A page from the "Causes of Color" exhibit...
What causes layers in the sunrise and sunset?
While it is stunning - and a bit eerie - to watch the earth’s shadow slowly blot out the moon during a lunar eclipse, we can actually see the earth’s shadow twice a day: in the eastern sky as the sun sets and in the western sky as the sun rises.
Earth’s shadow
Just before sunset, a low, flat, dark blue band rises up from the eastern horizon. This is the earth’s shadow and it stretches for nearly 180°. It is bounded above by the pinkish antitwilight arch and below by the horizon. The earth’s shadow is best seen when the sky is clear and the line of sight is long. From a high elevation, the shadow appears sharper than it does from ground level.
The sky’s strong color and brightness near sunset begin with small particles in the relatively thick lower atmosphere being illuminated by direct (reddened) sunlight. As the sun sets, the boundary between the earth’s shadow and the antitwilight arch rises in the sky and becomes progressively less distinct. As the boundary between the antitwilight arch and the earth’s shadow rises, it reaches an area where the atmosphere is thinner, and less red light is scattered. Eventually, only bluish light is scattered and only this blue light reaches our eyes. Ultimately, the antitwilight arch fades to blue, and the shadow blends smoothly with the deepening blue night sky.
How can we see the earth’s shadow before sunset? Is it geometrically impossible? In fact, its dark bluish rim can be seen several minutes before the sun disappears. Just as a piece of cloudy glass is able to cast its shadow on itself, we can see the shadow of the translucent atmosphere cast on itself.
Why does the sky overhead remain blue during the entire twilight sequence, when virtually every other part of the sky has changed color?
We might expect the upper part of the sky to become pale when the sun’s illumination moves from sky overhead towards the horizon. Instead, although the sun is no longer shining through this part of the sky towards us, it remains blue.
The earth’s stratospheric ozone layer is responsible for the blue color we see above us at sunset. Ozone absorbs strongly at longer wavelengths to filter out the reds, oranges, and yellows.
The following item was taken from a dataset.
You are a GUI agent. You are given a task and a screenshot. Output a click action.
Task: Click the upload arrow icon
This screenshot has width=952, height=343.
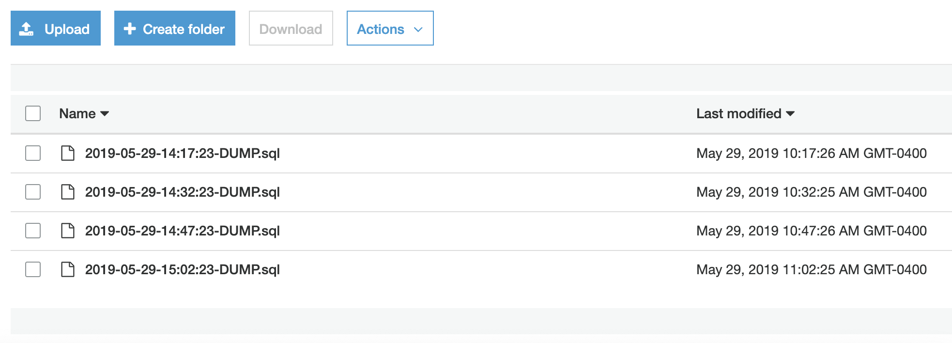pyautogui.click(x=26, y=29)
This absorption has little effect on the color of the sky when the sun is high, when Rayleigh scattering dominates, but is at its greatest when the sun is close to the horizon. During this time, sunlight travels on its longest path through the ozone layer, leaving the sky above blue.
Twilight arch
Twilight is the time just after sunset and just before dawn, when the sun is below the horizon, but the sky is illuminated by refracted sunlight, or light scattered by the upper atmosphere. The twilight arch is an effect created by the sun, out of our line of sight, but still shining on the lower atmosphere. Its yellow color may turn reddish just before the twilight arch merges with the darker sky above.